STUDY ON DETECTION METHODS FOR NOREPINEPHRINE IN BIOLOGICAL SAMPLES
HTML Full TextSTUDY ON DETECTION METHODS FOR NOREPINEPHRINE IN BIOLOGICAL SAMPLES
Pei Zheng and Rong Xue *
Department of Neurology, Tianjin Medical University General Hospital, 154 Anshan Road, Heping District, Tianjin - 300052, PR China.
ABSTRACT: Norepinephrine (NE) is an important catecholamine neurotransmitter that acts as a biochemical messenger in central nervous systems and neuronal cells of mammals, which is secreted and released by the adrenal medulla and the noradrenergic neurons during the synaptic transmission. It is often used for treating bronchial asthma, myocardial infarction hypertension and organic heart disease. Abnormal release of NE will contribute to the occurrence of many nerve related diseases, such as paraganglioma, ganglia neuroblastoma, ganglion neuronal, and Parkinson’s disease. In addition, increased NE concentration in plasma is associated with coronary heart disease and with muscle sympathetic nerve traffic in human obesity. Furthermore, NE is involved in the occurrence and development of cardiac hypertrophy through the activation of myocardial adrenergic receptors on cell membranes in myocardial tissue. Therefore, the rapid, sensitive, and selective detection of NE level is significant for monitoring physiological function and diagnosing diseases. In this article the studies of detection methods for NE in recent years are reviewed
Keywords: |
Norepinephrine, Catecholamine, Neurotransmitter, NE, Determination
INTRODUCTION: Norepinephrine (NE) is a catecholamine (CA), which acts as hormone and neurotransmitter. The human adrenal medulla releases about 20% NE, while the adrenergic neurons are responsible for the major NE production 1, 2. As a stress hormone, NE affects parts of the brain, in which attention and responding actions are controlled. Together with epinephrine (E), NE also underlies the fight-or-flight response, directly increasing heart rate, triggering the release of glucose from energy stores, and increasing blood flow to skeletal muscle. NE can also suppress neuroinflammation when it is released diffusely in the brain from the locus ceruleus.

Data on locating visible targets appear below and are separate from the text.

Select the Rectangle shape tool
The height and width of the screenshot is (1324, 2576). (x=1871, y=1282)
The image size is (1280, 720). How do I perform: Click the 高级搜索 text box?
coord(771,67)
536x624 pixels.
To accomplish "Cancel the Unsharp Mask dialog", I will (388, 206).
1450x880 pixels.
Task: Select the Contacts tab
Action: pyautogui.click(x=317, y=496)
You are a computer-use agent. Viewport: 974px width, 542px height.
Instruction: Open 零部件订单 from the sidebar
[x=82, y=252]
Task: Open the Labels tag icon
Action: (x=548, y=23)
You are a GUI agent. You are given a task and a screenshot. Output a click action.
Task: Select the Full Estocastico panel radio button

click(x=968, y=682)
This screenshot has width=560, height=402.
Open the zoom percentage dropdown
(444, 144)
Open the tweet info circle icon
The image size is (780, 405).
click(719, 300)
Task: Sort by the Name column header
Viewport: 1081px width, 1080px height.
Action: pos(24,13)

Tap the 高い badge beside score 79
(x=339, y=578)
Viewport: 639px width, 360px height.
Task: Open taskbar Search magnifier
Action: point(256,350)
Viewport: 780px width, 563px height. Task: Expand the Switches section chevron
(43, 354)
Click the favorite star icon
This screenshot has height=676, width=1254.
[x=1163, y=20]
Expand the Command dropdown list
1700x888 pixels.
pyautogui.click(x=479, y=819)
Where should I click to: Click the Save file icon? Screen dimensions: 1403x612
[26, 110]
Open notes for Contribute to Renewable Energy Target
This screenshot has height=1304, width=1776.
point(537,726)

When NE acts as a drug it increases blood pressure by the increasing of vascular tone through α-adrenergic receptor activation 3, 4. The quantification of NE concentration in biological system provides important information about its physiological adverse effects such as anxiety, diabetes, pain, heart disease and other neurological disorders like Parkinson and Alzheimer diseases 5, 6. Therefore, the highly selective detection of NE is of great importance in pharmaceutical analysis and clinical diagnosis. In this paper, the attributes of different analytical technique for the determination of NE in recent years are reviewed.
- Analytical Methods:
2.1. Fluorescence method: In recent years, fluorescence measurements have received more attention owing to their operational simplicity, high sensitivity, good reproducibility and real-time detection. A series of fluorescence probes have been designed for the detection of biomolecules and metal ions. For example, gold nanoclusters (AuNCs), which exhibit molecule-like properties including discrete electronic states and size-dependent luminescence have received great attention. Fluorescent silicon nanoparticles (SiNPs), which have a zero-dimensional silicon-based nanostructure, have been widely used in biology, owing to their good biocompatibility, low cytotoxicity, and antiphotobleaching capability. Colloidal quantum dots (QDs) which exhibit broad absorption profiles and narrow emission with high quantum yields and allow the chemical modification of functional groups on their surfaces make QDs naturally suitable for serving as fluorescent platforms for sensing and imaging in biology 7-9.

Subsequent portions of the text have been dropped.